**WHAT YOU NEED TO DO**
Below is a listing; retype exactly the line with "Viewport: 721px width, 961px height." and every line after it through the end, and only those, leaving out the pictures.
────────────────
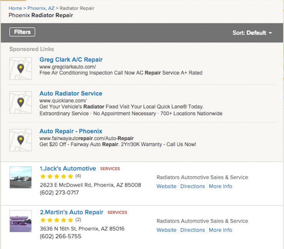Get Directions to Martin's Auto Repair

click(x=192, y=230)
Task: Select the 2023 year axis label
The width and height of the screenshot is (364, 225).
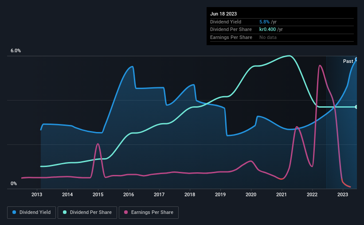Action: pyautogui.click(x=343, y=194)
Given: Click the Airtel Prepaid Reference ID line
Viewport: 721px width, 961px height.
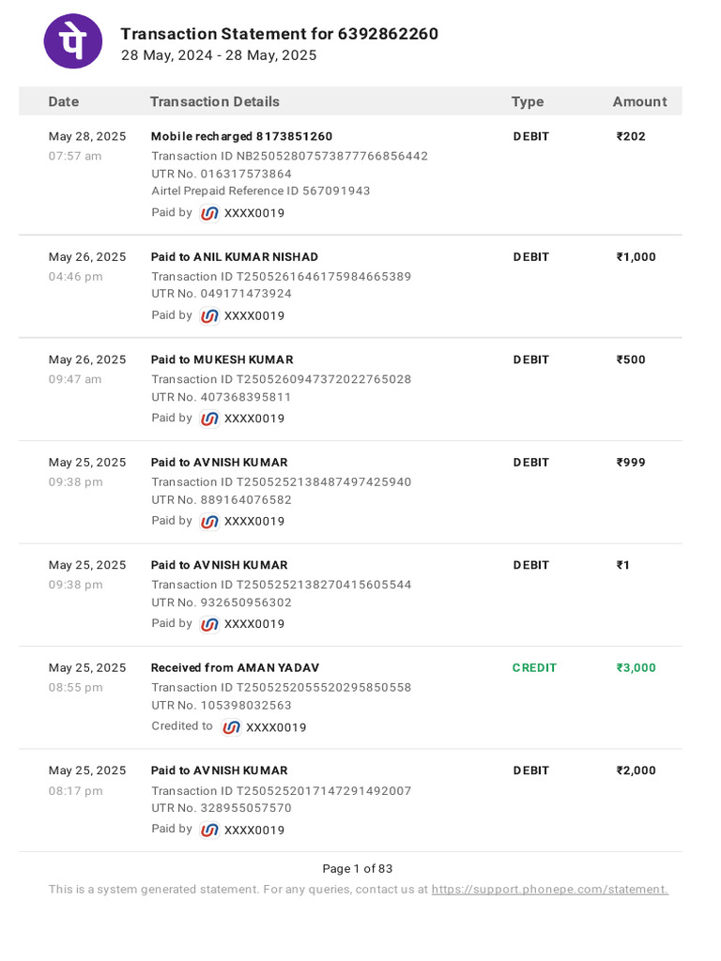Looking at the screenshot, I should 260,191.
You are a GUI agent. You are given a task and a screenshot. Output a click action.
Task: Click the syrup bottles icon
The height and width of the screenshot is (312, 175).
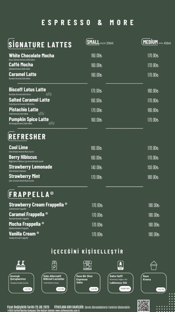pyautogui.click(x=21, y=265)
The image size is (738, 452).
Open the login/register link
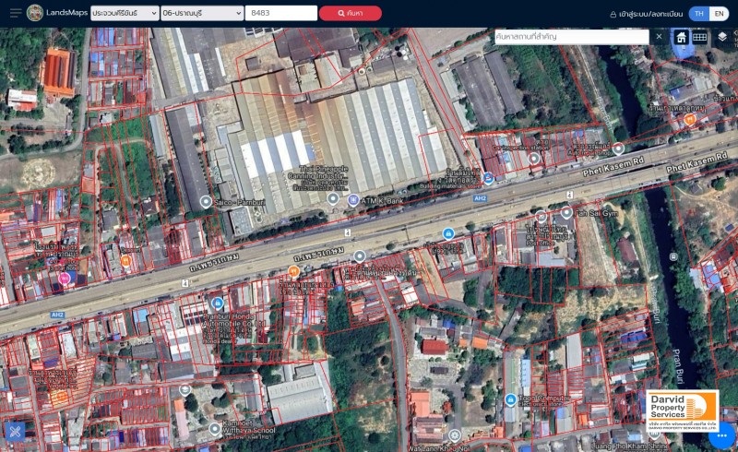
────────────────
**ANSWER SECTION**
Viewport: 721px width, 961px height.
Looking at the screenshot, I should 260,191.
You are a GUI agent. You are given a task and a screenshot. Output a click action.
Task: Click the syrup bottles icon
The height and width of the screenshot is (312, 175).
pyautogui.click(x=21, y=265)
The image size is (738, 452).
Open the login/register link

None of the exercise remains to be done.